EXERCISE BRIEF: Copy nothing but the lines below running from the line containing "Select the green great rank text" through the line containing "This screenshot has width=929, height=587.", both end lines included.

*-*-*

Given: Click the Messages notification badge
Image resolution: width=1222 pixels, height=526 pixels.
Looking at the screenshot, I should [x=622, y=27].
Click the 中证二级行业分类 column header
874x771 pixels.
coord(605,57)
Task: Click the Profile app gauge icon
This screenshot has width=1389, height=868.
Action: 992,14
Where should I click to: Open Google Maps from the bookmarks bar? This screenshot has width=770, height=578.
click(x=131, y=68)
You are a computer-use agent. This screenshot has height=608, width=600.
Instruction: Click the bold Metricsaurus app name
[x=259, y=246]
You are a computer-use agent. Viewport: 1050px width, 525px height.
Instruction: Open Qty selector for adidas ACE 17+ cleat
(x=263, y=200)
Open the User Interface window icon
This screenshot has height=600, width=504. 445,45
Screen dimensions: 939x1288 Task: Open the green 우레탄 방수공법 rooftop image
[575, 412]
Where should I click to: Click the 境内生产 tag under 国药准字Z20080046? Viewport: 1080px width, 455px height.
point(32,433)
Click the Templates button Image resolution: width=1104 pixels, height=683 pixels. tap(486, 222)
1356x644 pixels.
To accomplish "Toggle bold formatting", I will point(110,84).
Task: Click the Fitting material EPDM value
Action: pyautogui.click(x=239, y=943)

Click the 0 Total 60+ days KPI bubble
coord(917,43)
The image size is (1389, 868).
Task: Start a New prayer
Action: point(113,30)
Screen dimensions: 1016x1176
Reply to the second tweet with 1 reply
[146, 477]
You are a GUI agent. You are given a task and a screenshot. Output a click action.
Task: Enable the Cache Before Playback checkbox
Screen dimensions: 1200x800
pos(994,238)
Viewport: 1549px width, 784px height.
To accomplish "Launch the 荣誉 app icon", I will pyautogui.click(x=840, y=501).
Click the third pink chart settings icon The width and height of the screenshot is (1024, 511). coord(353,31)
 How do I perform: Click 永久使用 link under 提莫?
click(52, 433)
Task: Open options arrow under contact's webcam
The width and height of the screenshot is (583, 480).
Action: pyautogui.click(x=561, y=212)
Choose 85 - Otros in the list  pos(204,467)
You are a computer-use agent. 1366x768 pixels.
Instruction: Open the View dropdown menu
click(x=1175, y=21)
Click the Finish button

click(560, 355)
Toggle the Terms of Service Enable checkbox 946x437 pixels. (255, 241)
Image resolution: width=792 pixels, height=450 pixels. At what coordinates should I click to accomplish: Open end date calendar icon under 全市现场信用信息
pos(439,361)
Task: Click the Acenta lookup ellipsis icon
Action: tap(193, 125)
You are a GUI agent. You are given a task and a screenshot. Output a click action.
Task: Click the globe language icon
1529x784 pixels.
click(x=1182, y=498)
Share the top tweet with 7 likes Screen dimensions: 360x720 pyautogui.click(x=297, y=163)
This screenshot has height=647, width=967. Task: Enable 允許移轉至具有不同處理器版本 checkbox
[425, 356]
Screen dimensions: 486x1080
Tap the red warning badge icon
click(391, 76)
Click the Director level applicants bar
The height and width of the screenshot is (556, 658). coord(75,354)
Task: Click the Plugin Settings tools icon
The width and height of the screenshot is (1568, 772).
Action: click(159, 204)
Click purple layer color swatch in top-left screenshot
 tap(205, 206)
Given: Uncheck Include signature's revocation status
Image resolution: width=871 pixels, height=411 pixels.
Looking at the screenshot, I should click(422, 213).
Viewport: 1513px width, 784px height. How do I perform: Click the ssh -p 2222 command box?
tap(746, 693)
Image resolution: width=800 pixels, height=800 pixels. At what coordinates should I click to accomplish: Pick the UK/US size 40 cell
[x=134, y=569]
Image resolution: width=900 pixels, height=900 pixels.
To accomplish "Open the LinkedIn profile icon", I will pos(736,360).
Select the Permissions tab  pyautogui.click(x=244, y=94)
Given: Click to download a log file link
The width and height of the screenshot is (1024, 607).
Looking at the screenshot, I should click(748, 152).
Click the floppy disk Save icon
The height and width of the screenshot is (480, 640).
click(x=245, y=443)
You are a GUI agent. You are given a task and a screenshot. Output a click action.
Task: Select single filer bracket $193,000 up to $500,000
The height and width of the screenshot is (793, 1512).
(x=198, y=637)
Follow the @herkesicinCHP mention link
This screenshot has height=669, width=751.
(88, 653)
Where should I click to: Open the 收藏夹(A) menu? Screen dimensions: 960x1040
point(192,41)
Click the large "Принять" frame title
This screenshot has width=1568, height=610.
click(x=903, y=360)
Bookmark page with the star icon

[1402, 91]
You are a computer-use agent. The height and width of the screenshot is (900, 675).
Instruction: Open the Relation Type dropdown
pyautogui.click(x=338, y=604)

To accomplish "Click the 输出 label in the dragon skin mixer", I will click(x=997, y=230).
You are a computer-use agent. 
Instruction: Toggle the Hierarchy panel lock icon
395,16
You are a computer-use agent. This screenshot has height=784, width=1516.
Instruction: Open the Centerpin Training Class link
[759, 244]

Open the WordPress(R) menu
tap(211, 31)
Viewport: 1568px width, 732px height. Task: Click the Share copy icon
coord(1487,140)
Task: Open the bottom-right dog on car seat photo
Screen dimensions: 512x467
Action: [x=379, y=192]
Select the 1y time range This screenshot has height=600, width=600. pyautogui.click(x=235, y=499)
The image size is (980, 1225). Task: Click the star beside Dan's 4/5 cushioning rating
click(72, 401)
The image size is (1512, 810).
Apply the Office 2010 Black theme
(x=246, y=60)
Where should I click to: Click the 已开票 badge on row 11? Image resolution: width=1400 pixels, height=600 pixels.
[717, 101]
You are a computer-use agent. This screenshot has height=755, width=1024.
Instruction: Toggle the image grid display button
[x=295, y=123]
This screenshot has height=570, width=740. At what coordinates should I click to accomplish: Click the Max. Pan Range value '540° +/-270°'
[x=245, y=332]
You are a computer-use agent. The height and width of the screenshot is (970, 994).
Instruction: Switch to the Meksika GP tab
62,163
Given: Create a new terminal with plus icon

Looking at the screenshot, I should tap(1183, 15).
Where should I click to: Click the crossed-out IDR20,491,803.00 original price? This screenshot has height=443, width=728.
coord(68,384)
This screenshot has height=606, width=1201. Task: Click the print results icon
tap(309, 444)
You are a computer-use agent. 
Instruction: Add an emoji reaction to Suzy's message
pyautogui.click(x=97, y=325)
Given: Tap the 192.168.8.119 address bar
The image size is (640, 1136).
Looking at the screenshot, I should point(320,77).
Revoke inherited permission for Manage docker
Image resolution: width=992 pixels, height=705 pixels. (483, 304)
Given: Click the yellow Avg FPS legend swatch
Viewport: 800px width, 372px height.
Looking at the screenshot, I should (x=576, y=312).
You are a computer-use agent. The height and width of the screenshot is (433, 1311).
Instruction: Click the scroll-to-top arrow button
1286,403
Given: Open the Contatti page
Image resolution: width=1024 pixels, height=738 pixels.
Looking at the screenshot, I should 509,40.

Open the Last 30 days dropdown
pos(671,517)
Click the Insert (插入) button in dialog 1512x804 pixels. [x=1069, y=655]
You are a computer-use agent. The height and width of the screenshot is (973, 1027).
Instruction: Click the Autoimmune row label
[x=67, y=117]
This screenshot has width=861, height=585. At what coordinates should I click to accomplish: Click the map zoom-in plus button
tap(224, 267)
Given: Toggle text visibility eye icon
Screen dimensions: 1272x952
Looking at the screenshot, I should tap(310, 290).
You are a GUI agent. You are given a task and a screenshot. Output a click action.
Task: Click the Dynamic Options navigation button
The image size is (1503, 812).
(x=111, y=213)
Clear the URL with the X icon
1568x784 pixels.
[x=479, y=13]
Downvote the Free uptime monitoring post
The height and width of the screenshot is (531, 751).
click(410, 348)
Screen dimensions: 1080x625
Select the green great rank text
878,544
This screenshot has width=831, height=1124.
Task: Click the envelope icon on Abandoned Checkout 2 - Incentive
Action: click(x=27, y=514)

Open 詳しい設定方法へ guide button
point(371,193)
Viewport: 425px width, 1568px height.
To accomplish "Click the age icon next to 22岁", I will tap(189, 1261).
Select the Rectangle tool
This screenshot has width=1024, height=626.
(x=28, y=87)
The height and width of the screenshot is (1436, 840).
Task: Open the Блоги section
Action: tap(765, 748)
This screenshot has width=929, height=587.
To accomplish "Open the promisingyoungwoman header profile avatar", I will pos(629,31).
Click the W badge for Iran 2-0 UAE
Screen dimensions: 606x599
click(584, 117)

*-*-*

RESPONSE BOX:
Select the green great rank text
878,544
This screenshot has width=831, height=1124.
Task: Click the envelope icon on Abandoned Checkout 2 - Incentive
Action: click(x=27, y=514)

Open 詳しい設定方法へ guide button
point(371,193)
Viewport: 425px width, 1568px height.
To accomplish "Click the age icon next to 22岁", I will tap(189, 1261).
Select the Rectangle tool
This screenshot has width=1024, height=626.
(x=28, y=87)
The height and width of the screenshot is (1436, 840).
Task: Open the Блоги section
Action: tap(765, 748)
This screenshot has width=929, height=587.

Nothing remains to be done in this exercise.